What’s holding retailers back from workforce investment?
- Posted on March 23, 2018
- Estimated reading time 5 minutes
This is a guest blog post by Giri Agarwal, Chief Strategy Officer, Incisiv.
Companies that are considered employee experience leaders outperform the broader stock market, enjoy higher customer metrics, productivity, sales and profitability. Why, then, do only 1 in 10 adequately enable their frontline workforce with tools and training?
We recently studied 120 global retailers’ strategies, investments, current capabilities and future plans related to enabling their frontline workforce (store associates, store managers, employees in non-corporate locations such as in the supply chain) with tools and training. The intent of the study, conducted in collaboration with Avanade and Microsoft, was to better understand how employee experience impacts business performance, and learn from the experience of those that qualified as Leaders in the study.
Only 5% of retailers qualified as Leaders. We’ve recently illustrated how for the remaining 95% this could mean up to a 10% loss of annual revenue and profit each ($110M annually for a retailer with $1B in revenue).
We believe this is a conservative estimate. Gallup, in its State of the Global Workforce study, estimates the profit impact to be as much as 20%. Gartner analyzed a set of companies rated as employee experience leaders over a 17-year period (1997-2014), and found that they outperformed the broader stock market, generating an annualized return nearly double the S&P 500 index. A great employee experience - enabled by the right culture, technology and training for the frontline workforce - has been shown to have a significant business impact.
Why is it, then, that retailers who adequately enable their frontline workforce with tools and training are exceptions rather than the norm? 80% of the retail workforce is Gen X, Y or Z. In their personal lives they are at the cutting edge of technology. Arrive at their job, and it is the dark ages, with notes on stickies (including secure credentials for the new system corporate just rolled out), physical task lists, and paper-based forms for things as mundane as break-fix requests and as strategic as customer feedback.
There are three things holding retailers back from being able to invest in the employee experience: unclear ROI, resistance to change and technology debt.
1) Unclear ROI
One in two retailers in our study cited an inability to quantify the potential return on investment as their primary roadblock to increased investment in the employee experience.
Findings from the study help retailers develop a clearer, more robust ROI business case.
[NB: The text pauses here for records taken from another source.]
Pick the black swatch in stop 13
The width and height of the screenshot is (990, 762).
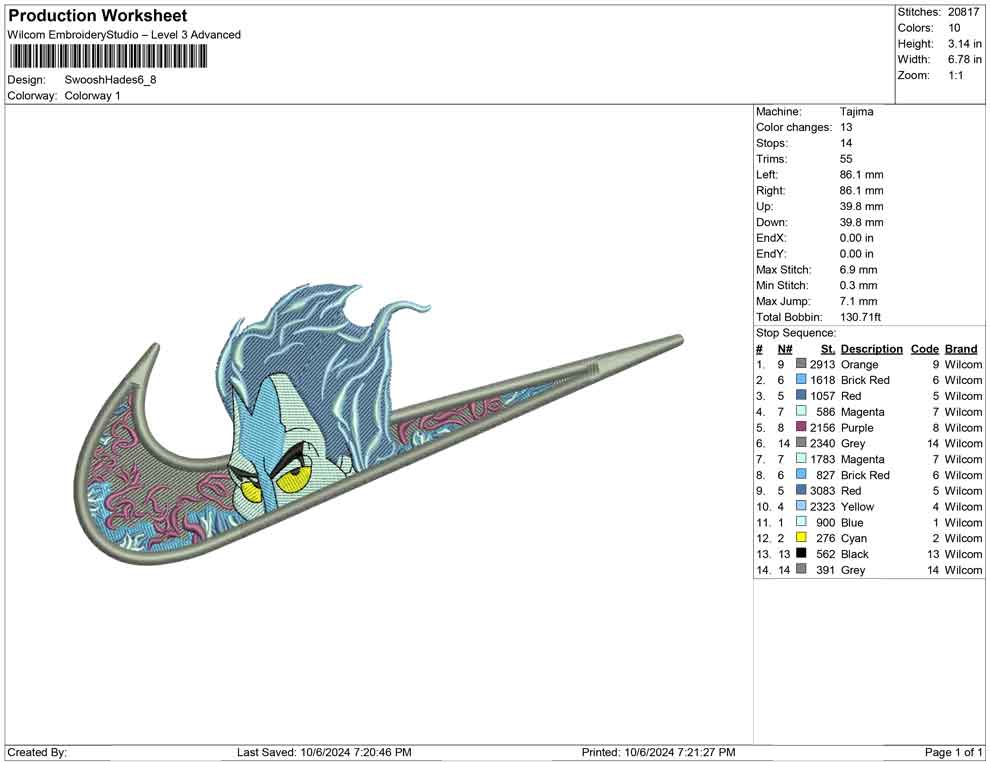click(801, 554)
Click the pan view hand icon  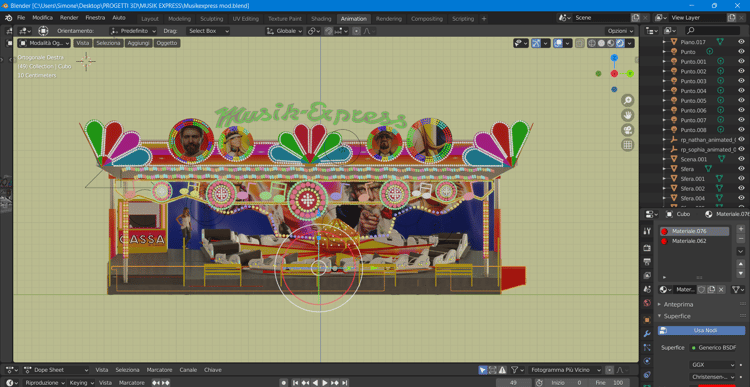coord(628,115)
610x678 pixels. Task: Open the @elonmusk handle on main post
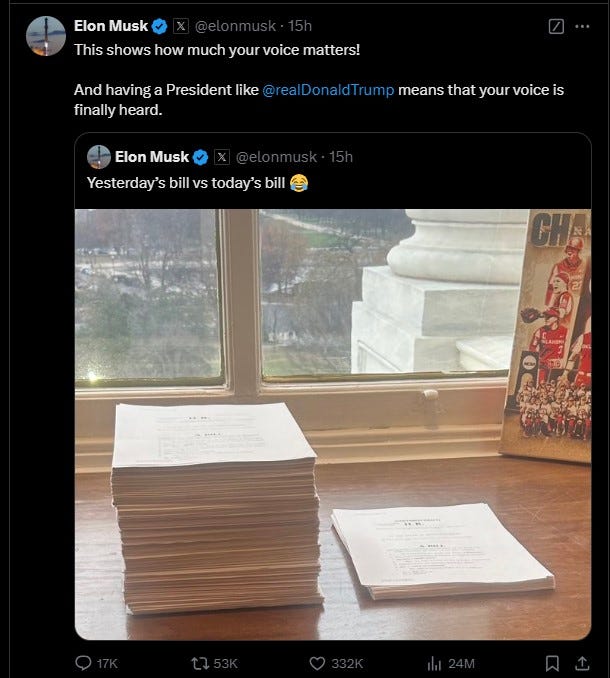click(x=235, y=26)
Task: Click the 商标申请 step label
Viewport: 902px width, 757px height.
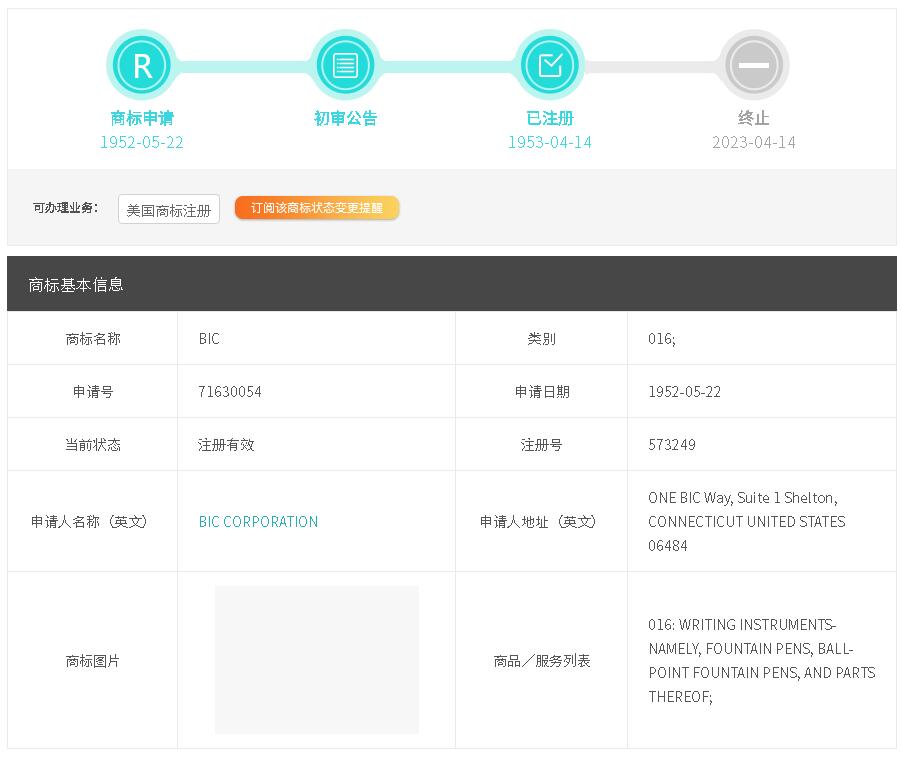Action: pyautogui.click(x=142, y=118)
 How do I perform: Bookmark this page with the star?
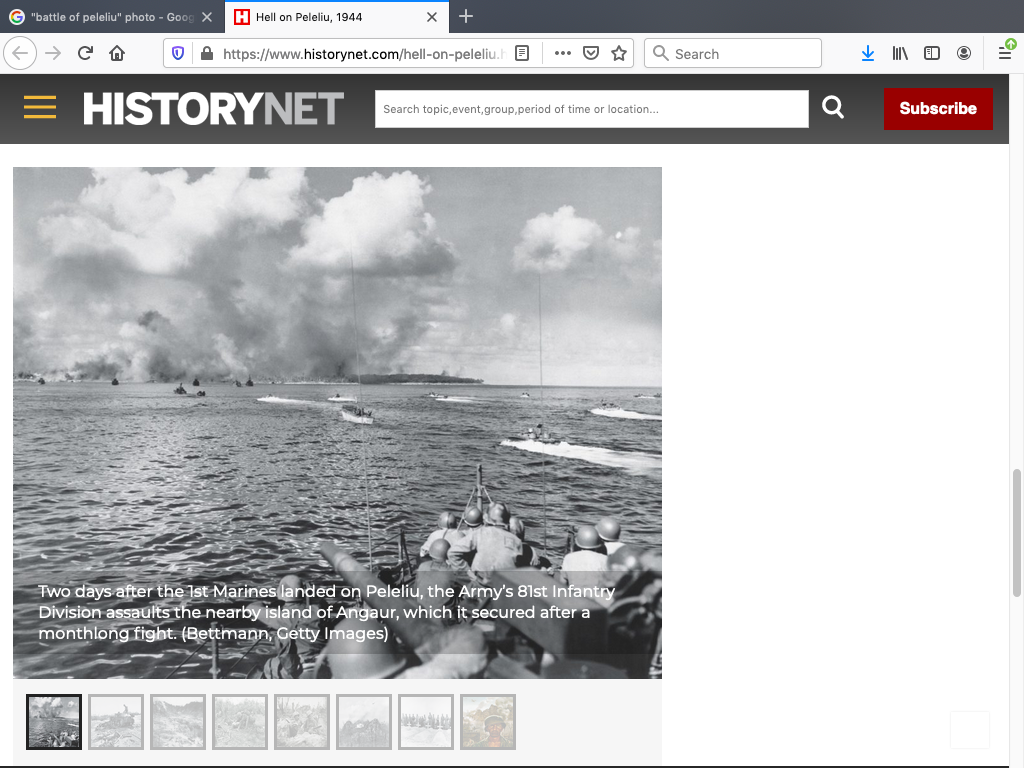tap(619, 54)
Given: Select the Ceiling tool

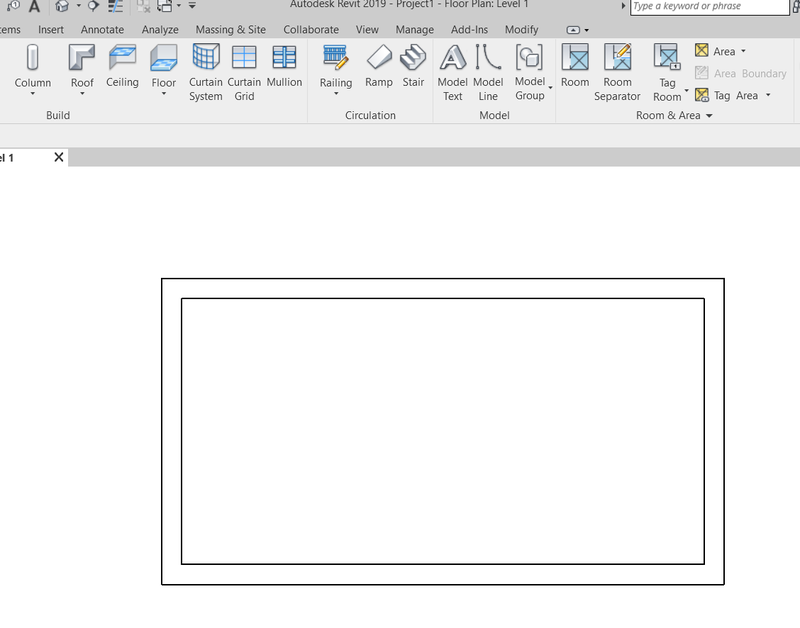Looking at the screenshot, I should tap(122, 70).
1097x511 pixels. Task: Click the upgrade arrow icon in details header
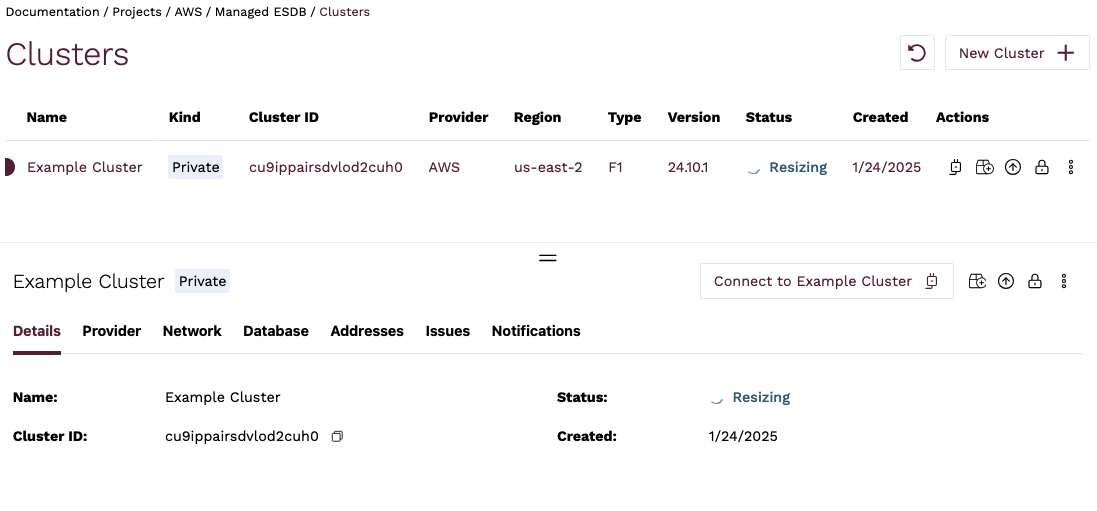click(1006, 282)
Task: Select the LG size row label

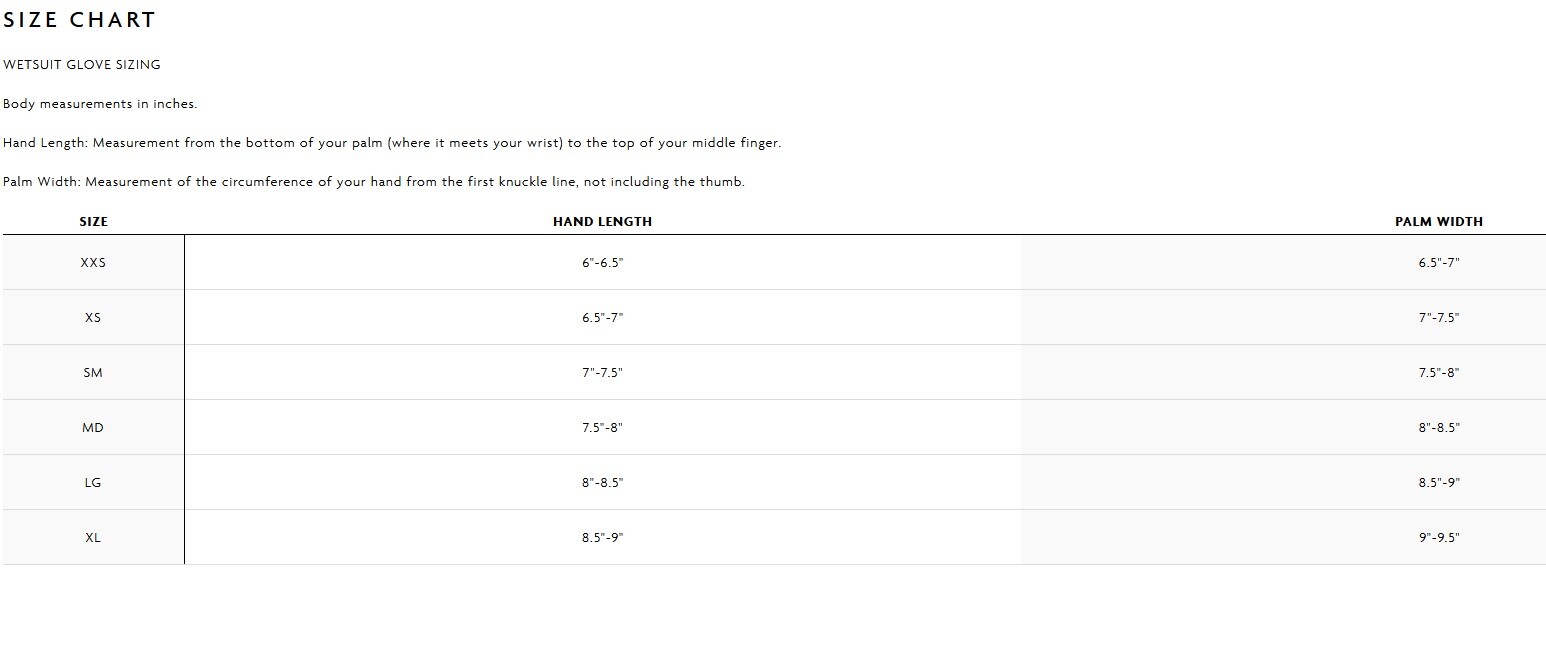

Retailers cited as Leaders in the study report significant improvements across key performance indicators (KPIs) that have a direct impact on sales and profit:
- Increase in workforce retention (26%)
- Increase in in-store conversion of shopper visits (16%)
- Increase in customer satisfaction (12%)
- Increase in the amount of time store associates can be customer facing (9%)
- Increase in workforce productivity (9%)
These improvements amount to a potential sales and profit impact of up to $110M for a retailer with $1B in revenue.
2) Resistance to change
The average employee turnover in retail at 70% (and close to 100% during the holiday season) points to a few realities: employees look at retail as a job, not a career; there is little difference in working for one retailer vs. another; and that employee turnover should be a retail CEO’s single biggest strategic priority.
For a few retailers such as Costco, Chick-fil-A and Sephora, investing in the employee experience to drive a greater customer experience is part of their DNA. At the height of the recession in 2008, the average hourly wage at Costco was $19, and 86% of Costco employees (half of them part-time) received healthcare coverage. For a large majority of retailers however, investing in the frontline workforce requires a significant cultural shift as organizational “muscle memory” is hard to retrain. There are several CEO stereotypes in retail (the grew-up-a-merchant fashion-genius, the supply-chain hero, and increasingly the digital transformation artist), but conspicuous by its absence is the employee experience CEO.
The fact is retailers are competing with the likes of Uber (and UberEats), TaskRabbit (and Ikea), Amazon (and Whole Foods) and other exciting new-world companies for frontline talent, and those that don’t focus on their employee experience will lose.
3) Technology debt
More than two-thirds of a retailer’s technology budget is spent on “run the business” maintenance - the sort of things that keep the lights on for the business, leaving little to funnel into strategic transformation programs. Employee experience investments are often deprioritized in the shuffle.
A harsh truth that retail CEOs must contend with: their technology teams’ job security is deeply rooted in maintaining the status quo (of complex technology systems and unwieldy technology infrastructure that take specialized skill and knowledge-of-a-few to manage). For companies with separate “digital” and technology teams, the inevitable friction between the two may be necessary to accelerate internal change.
Retailers clearly associate an excellent employee experience with the ability to deliver a great customer experience (across 120 retailers who participated in the study, it was the unanimous top priority for increasing investments in frontline workforce technology and training). But, they are hampered by lack of “organizational will” to follow through – a combination of their culture, inadequate technology investment, and insufficient allocation of those funds towards tools for the frontline workforce.
To overcome these hurdles, retailers must reject the notion that their frontline employees are disposable commodities. They must focus aggressively on hiring, training and retaining the best talent by addressing cultural issues, investing in the frontline workforce and elevating the frontline employee experience.